Kakaji
Kakaji

Reputation: 1491

Why does dataflow use additional disks?

When I see the details of my dataflow compute engine instance, I can see two categories of disks being used - (1) Boot disk and local disks, and (2) Additional disks.

I can see that the size that I specify using the diskSizeGb option determines the size of a single disk under the category 'Boot disk and local disks'. My not-so-heavy job is using 8 additional disks of 40GB each.

What are additional disks used for and is it possible to limit their size/number?

Upvotes: 1

Views: 1119

Answers (2)

Pablo
Pablo

Reputation: 11031

The existing answer explains how many disks, and information about the disks - but it does not answer the main question: Why so many disks per worker?

WHY does Dataflow need several disks per worker?
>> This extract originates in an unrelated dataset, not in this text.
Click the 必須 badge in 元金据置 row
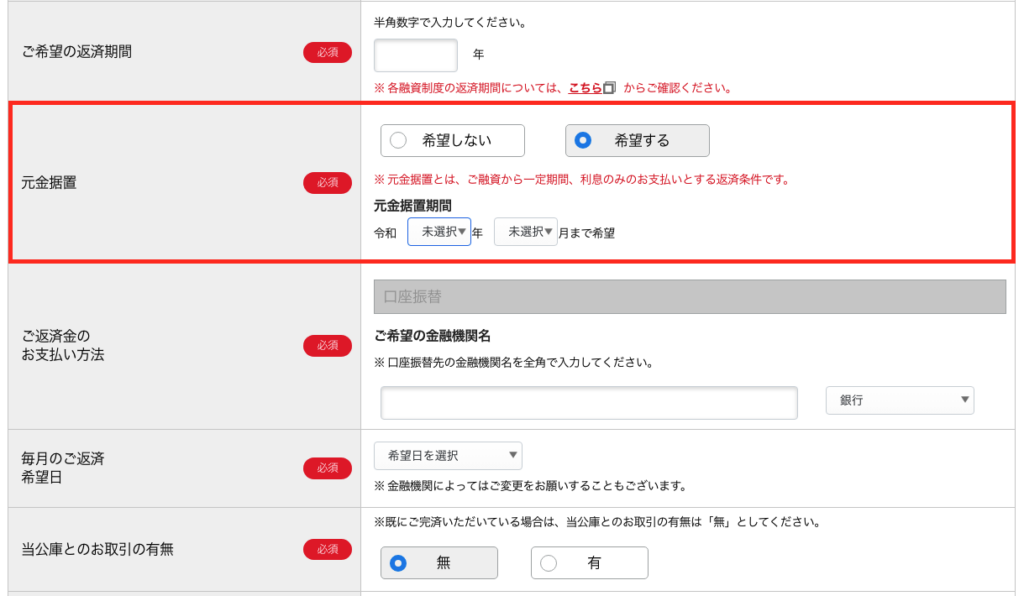1024x596 pixels. [x=327, y=183]
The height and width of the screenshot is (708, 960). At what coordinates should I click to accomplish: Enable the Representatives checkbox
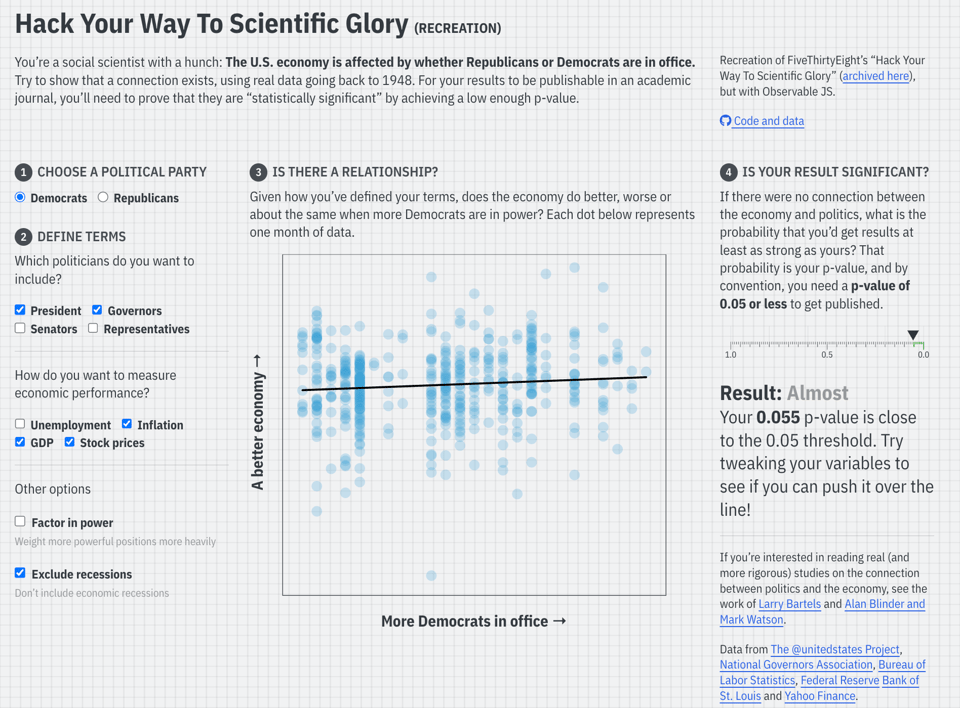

The way in which Dataflow does load balancing for streaming jobs is that a range of keys is allocated to each disk. Persistent state about each key is stored in these disks.

A worker can be overloaded if the ranges that are allocated to its persistent disks have a very high volume. To load-balance, Dataflow can move a range from one worker to another by transferring a persistent disk to a different worker.

So this is why Dataflow uses multiple disks per worker: Because this allows it to do load balancing and autoscaling by moving the disks from worker to worker.

Upvotes: 0

Mangu
Mangu

Reputation: 3325

Dataflow will create for your job Compute Engine VM instances, also known as workers.

To process the input data and store temporary data, each worker may require up to 15 additional Persistent Disks.

The default size of each persistent disk is 250 GB in batch mode and 400 GB in streaming mode. 40GB is very far from the default value

In this case, the Dataflow service will span more disks for your worker. If you want to keep a 1:1 ratio between workers and disks, please increase the ‘diskSizeGb’ field.